The former municipal area of Argostoli is the most populated part of Kefalonia with about one third of the islands population calling it home. There is plenty here to see and do all year round, but in the summer, it truly comes alive.
The best way to get into Argostoli from the north or east of the island is to follow the lagoon road into town. If you come in by bus, the bus station is the ideal location to start exploring – if you arrive by car, it is wise to park at the side of the lagoon road just after the running track or in the quite well hidden, car park just before the bus station. Some of the places I will list here may need a car to get to, especially if you don’t fancy walking too far in the summer temperatures. If you are coming in from Lassi, it is possible to walk down – although walking back uphill in the summer heat may not be advisable – or take the local bus that passes through on its way to and from the airport.
The first thing you will probably notice as you walk towards Argostoli from the bus station is the bridge across the lagoon, which can go by different names depending on who you speak to: it is sometimes called Drapano Bridge whilst some people know it better as the De Bosset Bridge. Although once open to road traffic, for structural reasons it is now strictly pedestrians and bicycles only. About half way across the bridge is an obelisk made of stone, built onto a man-made island – this obelisk is a monument to the British patronage. At the other end of the bridge is the village of Drapano where there is a marina, a cafe and the British Cemetery. It is an open bridge with no shelter and the 800m length would normally take about 10 minutes to walk and it is quite possible that you will spot turtles in the water as you cross.
As you continue along the coast road into Argostoli, you will notice that it gets considerably busier with traffic and it is not uncommon to see cars double parked on both sides of the road. On your right you will pass a fish mongers, butchers and a veg market; on your left, you will see an assortment of supermarkets, cafes and patisseries. It is also along the seafront here that you will have the best chance to see turtles close up – they follow the fishing boats to the dock in the morning hoping to get fed from the catch; the best time is usually between 10 – 11.30 am, although you may be lucky and see them at other times of day.
About 2km walk from the bus station is the Kefalonia Museum of Ancient Greek Technology which is open daily during the summer and has a good display of the technology used by the ancient Greeks, many reconstructed from original plans.
Round the northern end of the Argostoli peninsula is the Katavothres mill wheel and sink holes. There is nothing spectacular about the wheel itself, it’s a replica constructed after previous ones were destroyed by the earthquake in 1953. The site itself however, is an area of particular interest to geologists: there is water that seems to mysteriously disappear into sinkholes and go underground. Experiments were carried out using a special dye and it was discovered that the water emerged some 2 weeks later at the east coast village of Karavomylos, having first passed through the Melissani Lake.
Further round the coast is the lighthouse of Agios Theodoron, more commonly known as the Fanari lighthouse.
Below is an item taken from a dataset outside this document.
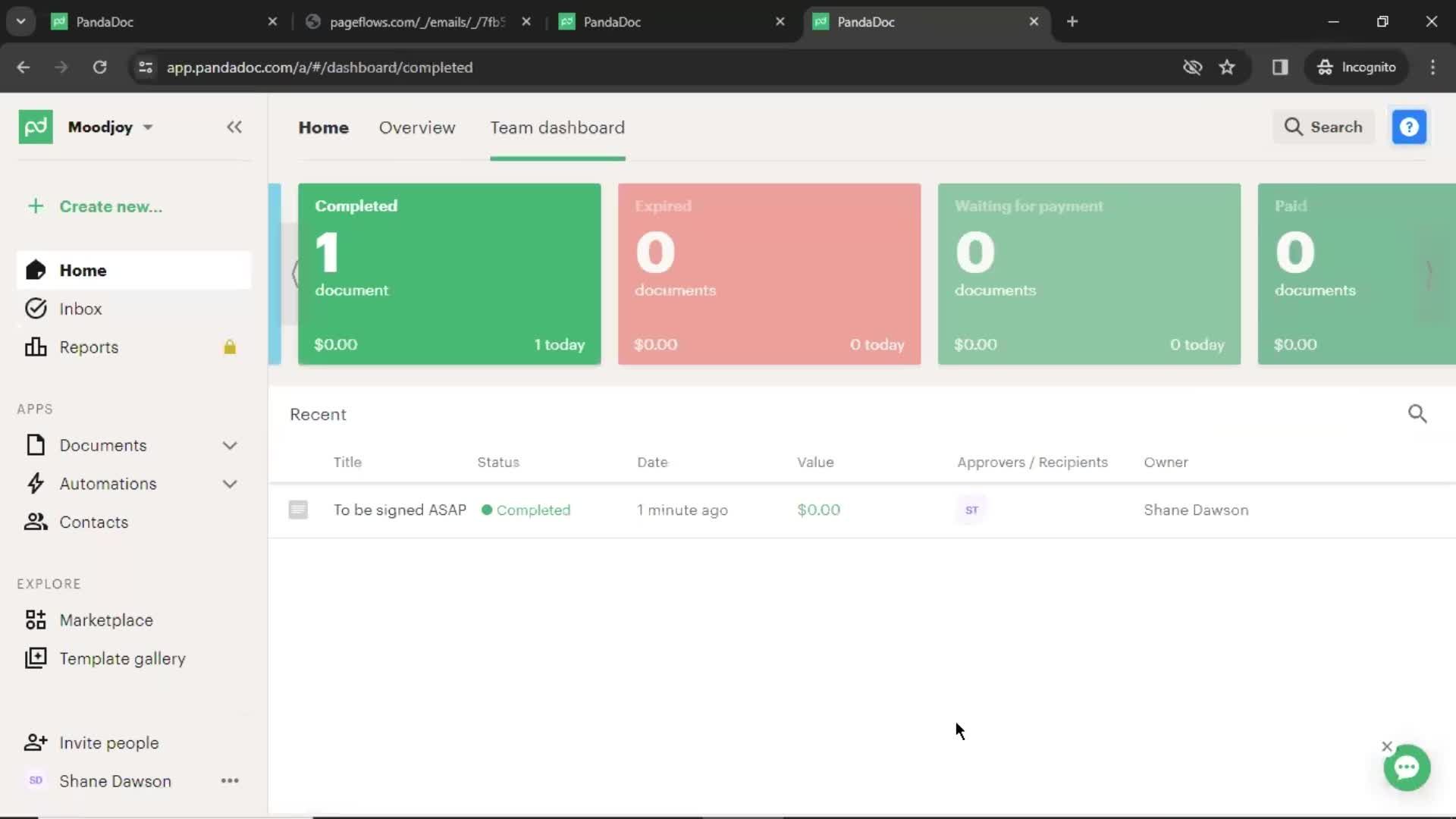
Task: Open the Inbox panel
Action: [79, 308]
The original lighthouse which was present since 1829 was destroyed in the earthquake of 1953; what stands today is a replica which was constructed from the original plans.
Also in the area is the memorial to the Acqui Division; an Italian infantry unit which was stationed on the island during the 2nd world war and allies of the German army. They were brutally massacred by their former allies after their surrender to Allied forces in 1943. These events are most famously captured in the novel Captain Corelli’s Mandolin, written in 1994 by Louis de Bernières which was later turned into a movie.
The main pedestrian shopping street in Argostoli is called Lithostroto. Along Lithostroto, you can see the catholic church of St Nicholas, the earthquake museum which is staffed entirely by volunteers, and many different shops and cafes. The main square is called Platia Vallianou and is at the the north end of Lithostroto; it is a popular location for local events – there are also many hotels and tavernas which overlook the square. In the spring of 2019, the pedestrian area around the square was refurbished and extended.
There are other places that are worth seeing in the town of Argostoli, but these are the most noteworthy, if you would like to know more please ask.
Lassi is probably best known in Kefalonia for its glorious sandy beaches and its excellent choice of bars and tavernas. Two of the best-known beaches are Makris Gialos & Platis Gialos where you can rent sunbeds, get refreshments from one of the snack bars, partake in water sports or just have a dip in the crystal blue waters. Just look out in summer, their popularity means that they get very busy. The Cave Hermitage Saint Gerasimos is also located in Lassi. The hermitage has been built onto the front of the cave where it is said that Agios Gerasimos stayed for 5 years upon his arrival on Kefalonia in 1555. Be prepared for an uphill walk to see this beautiful piece of Kefalonian history.
Lassi has everything you need for a great summer holiday and its proximity to the airport and Argostoli, as well as great transport and road links, make this a great location for getting out and exploring more of the island.